Objective:
Tally the lines in the listing below that contain the word "field", and reply with only that number.

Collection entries
—————

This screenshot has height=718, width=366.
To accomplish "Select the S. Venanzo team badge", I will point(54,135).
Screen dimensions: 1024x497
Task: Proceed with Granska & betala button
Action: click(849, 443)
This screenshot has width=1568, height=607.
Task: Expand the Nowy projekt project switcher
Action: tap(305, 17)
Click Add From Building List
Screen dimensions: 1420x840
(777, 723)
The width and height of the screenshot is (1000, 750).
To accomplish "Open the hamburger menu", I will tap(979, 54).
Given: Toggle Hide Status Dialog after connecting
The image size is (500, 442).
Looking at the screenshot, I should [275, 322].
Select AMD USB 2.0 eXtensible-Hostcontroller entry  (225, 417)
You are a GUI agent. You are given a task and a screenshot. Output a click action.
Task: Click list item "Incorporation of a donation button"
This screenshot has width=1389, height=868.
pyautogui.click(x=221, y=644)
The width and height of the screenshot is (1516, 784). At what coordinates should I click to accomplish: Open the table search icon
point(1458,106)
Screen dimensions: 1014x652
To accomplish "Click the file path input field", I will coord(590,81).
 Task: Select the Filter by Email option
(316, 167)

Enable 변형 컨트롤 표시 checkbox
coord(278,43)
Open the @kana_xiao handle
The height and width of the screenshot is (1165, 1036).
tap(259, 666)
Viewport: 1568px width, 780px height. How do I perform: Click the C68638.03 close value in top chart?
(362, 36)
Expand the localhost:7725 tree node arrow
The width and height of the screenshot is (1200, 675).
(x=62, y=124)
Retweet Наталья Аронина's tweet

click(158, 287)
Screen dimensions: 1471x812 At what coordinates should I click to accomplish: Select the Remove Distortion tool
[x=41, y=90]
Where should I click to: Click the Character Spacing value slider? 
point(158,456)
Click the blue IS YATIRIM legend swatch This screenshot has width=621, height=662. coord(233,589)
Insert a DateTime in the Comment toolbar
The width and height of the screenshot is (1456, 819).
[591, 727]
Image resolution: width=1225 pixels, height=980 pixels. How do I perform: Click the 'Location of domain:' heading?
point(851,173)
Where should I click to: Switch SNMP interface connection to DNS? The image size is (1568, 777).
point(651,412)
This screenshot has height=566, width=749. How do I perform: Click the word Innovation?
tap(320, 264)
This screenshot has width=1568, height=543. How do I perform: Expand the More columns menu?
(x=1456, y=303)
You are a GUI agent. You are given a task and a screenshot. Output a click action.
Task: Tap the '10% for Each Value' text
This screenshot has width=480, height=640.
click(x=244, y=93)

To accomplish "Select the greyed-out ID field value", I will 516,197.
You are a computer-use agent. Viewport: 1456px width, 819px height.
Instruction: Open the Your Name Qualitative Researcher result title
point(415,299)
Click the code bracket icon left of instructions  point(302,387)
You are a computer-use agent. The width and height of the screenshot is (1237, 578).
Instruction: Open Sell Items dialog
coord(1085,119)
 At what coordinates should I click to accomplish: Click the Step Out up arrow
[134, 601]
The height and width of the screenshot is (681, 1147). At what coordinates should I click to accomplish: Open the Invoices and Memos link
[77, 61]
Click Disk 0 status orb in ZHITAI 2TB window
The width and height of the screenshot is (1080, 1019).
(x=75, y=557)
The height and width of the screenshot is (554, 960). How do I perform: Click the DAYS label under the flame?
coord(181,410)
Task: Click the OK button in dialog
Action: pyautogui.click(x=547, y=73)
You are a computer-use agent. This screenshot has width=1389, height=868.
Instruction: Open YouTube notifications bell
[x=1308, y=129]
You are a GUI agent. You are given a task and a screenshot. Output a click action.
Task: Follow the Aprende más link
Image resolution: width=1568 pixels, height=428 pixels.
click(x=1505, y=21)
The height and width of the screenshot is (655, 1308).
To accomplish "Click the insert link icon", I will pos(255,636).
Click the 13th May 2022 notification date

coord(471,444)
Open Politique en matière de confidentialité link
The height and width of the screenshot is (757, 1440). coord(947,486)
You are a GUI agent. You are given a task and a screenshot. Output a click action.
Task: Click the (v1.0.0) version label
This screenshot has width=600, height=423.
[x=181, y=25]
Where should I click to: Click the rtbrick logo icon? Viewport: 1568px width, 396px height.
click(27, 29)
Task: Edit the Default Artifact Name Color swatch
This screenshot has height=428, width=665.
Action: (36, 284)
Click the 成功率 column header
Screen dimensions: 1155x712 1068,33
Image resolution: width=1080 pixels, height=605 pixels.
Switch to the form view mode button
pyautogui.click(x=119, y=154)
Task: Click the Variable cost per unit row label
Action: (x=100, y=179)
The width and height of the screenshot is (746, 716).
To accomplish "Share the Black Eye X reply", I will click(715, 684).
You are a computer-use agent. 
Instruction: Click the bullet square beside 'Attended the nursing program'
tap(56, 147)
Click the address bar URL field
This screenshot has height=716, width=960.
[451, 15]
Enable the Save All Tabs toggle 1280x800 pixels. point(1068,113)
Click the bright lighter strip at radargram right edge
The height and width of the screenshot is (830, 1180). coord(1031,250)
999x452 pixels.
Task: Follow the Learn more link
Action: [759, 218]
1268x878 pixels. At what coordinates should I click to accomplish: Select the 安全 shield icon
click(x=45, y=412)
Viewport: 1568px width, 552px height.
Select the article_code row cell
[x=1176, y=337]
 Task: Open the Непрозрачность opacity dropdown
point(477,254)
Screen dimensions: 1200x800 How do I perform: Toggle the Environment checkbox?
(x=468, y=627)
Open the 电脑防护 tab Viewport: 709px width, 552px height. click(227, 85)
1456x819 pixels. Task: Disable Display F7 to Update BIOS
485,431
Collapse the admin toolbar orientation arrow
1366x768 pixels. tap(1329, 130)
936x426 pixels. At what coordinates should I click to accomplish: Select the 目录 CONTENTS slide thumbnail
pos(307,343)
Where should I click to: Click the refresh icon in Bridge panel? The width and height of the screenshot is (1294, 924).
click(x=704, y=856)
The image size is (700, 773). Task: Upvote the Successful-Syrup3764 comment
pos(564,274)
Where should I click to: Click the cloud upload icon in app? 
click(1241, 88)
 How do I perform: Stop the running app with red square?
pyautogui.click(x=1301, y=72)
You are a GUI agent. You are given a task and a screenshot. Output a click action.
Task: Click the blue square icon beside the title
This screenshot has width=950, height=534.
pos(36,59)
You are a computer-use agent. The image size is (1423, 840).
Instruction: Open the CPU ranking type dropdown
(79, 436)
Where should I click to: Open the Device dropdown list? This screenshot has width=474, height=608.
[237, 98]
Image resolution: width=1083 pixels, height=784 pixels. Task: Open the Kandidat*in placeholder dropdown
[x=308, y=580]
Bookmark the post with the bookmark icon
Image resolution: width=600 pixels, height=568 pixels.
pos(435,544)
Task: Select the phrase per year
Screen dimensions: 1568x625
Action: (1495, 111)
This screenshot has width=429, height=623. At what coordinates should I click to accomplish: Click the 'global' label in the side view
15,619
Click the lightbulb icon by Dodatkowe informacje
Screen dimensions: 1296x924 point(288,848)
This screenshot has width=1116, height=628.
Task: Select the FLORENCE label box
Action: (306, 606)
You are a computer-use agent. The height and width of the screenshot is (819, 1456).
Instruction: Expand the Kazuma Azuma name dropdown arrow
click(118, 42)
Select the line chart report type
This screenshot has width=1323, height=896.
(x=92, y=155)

—————

Output of the task:
3